Из этого перечня видно, что П. Н. Дурново был вполне вознагражден за его довольно коварное поведение в отношении меня, как председателя совета министров, хотя я, в сущности, и назначил его министром внутренних дел. Из этого видно, что коварство не всегда наказуется, но иногда и щедро награждается судьбой.
Министром финансов вместо Шипова был назначен Владимир Николаевич Коковцев; (должно быть — „Коковцов“, ldn-knigi) это было вполне соответствующее назначение, так как В. Н. Коковцев несомненно являлся одним из наиболее подходящих кандидатов на пост министра финансов.
Вместо государственного контролера Философова был назначен Шванебах. Ну, назначение Шванебаха государственным контролером ничем оправдываться не могло, так как Шванебах точно так же мог быть назначен и митрополитом, как он был назначен государственным контролером. Вся его заслуга заключалась в том, что он угодил черногорским принцессам.

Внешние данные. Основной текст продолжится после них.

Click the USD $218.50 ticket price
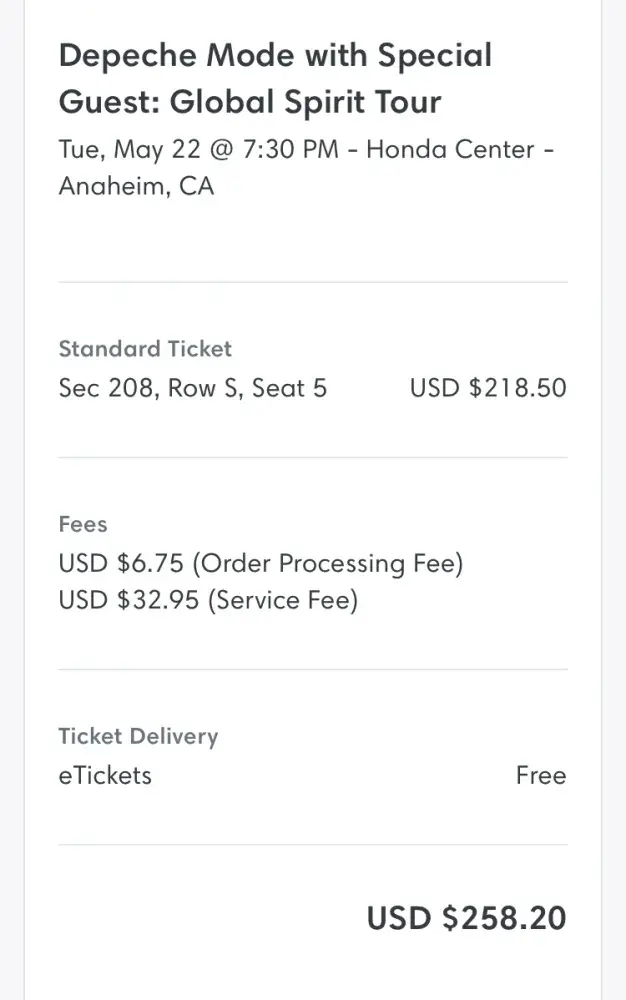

Вместо Никольского — был назначен Стишинский. Стишинский представляет собою лицо ненадежного характера и реакционных тенденций. Как чиновник, — он человек подходящий, но имеет все свойства ренегата. Я не сомневаюсь, что или он, или его близкие предки были поляками.
Министром юстиции был назначен Щегловитов. Это — самое ужасное назначение из всех назначений министров, после моего ухода, в течение этих последних лет и до настоящего времени; Щегловитов, можно сказать, уничтожил суд. Теперь трудно определить: где кончается суд, где начинается полиция и где начинаются Азефы. Щегловитов в корне уничтожил все традиции судебной реформы 60-х годов. Я убежден в том, что его будут поминать лихом во всем судебном ведомстве многие и многие десятки лет.
Место министра народного просвещения занял — Кауфман. Почему он был назначен министром народного просвещения — догадаться трудно. К этому министерству он никогда не имел решительно никакого касательства. Будучи сам лицеистом — Кауфман {305} об университетской жизни понятия не имел; от всякой науки он был довольно далек. Кауфман служил в государственной канцелярии, а затем товарищем начальника учреждений Императрицы Mapии, генерал-адъютанта Протасова. Только в этой должности Кауфман несколько касался учебных заведений, но и то главным образом институтов, воспитанницы которых едва ли имеют до своего выхода из институтов, что-нибудь общее со студентами. Впрочем, все-таки Кауфман человек не глупый и весьма порядочный, что уже доказывается тем, что ни он не мог ужиться со Столыпиным, ни Столыпин не мог переварить его направления, чуждого полицейского сыска и полицейского воздействия; а потому Кауфман, против своего желания, должен был оставить министерство Столыпина.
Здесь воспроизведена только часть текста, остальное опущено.